— START —
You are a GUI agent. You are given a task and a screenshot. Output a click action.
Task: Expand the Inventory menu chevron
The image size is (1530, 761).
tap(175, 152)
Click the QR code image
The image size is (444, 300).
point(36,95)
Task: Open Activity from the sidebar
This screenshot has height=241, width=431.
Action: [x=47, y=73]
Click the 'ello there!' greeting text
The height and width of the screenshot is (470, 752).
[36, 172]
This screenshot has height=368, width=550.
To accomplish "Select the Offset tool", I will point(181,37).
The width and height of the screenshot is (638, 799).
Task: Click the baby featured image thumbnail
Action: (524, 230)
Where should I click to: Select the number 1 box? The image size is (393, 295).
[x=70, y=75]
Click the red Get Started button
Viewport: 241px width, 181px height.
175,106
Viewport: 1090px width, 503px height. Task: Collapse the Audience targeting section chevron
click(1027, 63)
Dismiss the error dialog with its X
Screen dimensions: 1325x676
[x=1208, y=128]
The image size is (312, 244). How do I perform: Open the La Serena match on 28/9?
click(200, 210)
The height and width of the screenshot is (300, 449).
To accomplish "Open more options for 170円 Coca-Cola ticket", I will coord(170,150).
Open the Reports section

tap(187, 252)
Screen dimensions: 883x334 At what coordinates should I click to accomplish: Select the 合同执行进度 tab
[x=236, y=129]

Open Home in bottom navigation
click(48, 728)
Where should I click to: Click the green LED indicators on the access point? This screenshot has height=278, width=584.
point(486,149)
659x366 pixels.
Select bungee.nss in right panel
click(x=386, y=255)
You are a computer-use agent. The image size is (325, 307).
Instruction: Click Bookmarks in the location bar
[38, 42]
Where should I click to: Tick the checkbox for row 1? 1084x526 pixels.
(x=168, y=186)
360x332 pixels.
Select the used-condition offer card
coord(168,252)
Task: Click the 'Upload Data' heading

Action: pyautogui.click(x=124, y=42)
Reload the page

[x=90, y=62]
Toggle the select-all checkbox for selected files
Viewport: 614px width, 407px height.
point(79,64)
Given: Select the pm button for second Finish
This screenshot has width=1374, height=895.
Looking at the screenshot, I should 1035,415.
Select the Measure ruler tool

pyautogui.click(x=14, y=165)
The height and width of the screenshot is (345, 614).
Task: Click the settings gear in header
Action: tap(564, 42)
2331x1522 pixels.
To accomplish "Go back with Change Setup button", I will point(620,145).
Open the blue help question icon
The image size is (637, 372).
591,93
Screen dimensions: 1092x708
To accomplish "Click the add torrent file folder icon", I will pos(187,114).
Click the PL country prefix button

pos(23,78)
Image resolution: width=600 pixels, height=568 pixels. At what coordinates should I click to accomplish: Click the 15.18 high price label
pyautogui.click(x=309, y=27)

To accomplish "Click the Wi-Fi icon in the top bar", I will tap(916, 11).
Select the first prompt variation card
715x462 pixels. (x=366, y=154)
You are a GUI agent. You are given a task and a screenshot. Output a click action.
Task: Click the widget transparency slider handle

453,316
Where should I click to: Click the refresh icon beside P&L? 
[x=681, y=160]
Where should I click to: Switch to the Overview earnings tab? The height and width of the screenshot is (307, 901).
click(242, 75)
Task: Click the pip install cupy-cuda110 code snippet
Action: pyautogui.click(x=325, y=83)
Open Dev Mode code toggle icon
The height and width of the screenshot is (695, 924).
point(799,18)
— END —
### Exercise description
Lay out the items that begin at the line containing "Open Home in bottom navigation" and end with the line containing "coord(168,252)" as a Markdown table, with the columns Row and Text. Put a row number under Row and the line under Text, and leave out any blank lines.

### Reply to the exercise
| Row | Text |
|---|---|
| 1 | Open Home in bottom navigation |
| 2 | click(48, 728) |
| 3 | Where should I click to: Click the green LED indicators on the access point? This screenshot has height=278, width=584. |
| 4 | point(486,149) |
| 5 | 659x366 pixels. |
| 6 | Select bungee.nss in right panel |
| 7 | click(x=386, y=255) |
| 8 | You are a computer-use agent. The image size is (325, 307). |
| 9 | Instruction: Click Bookmarks in the location bar |
| 10 | [38, 42] |
| 11 | Where should I click to: Tick the checkbox for row 1? 1084x526 pixels. |
| 12 | (x=168, y=186) |
| 13 | 360x332 pixels. |
| 14 | Select the used-condition offer card |
| 15 | coord(168,252) |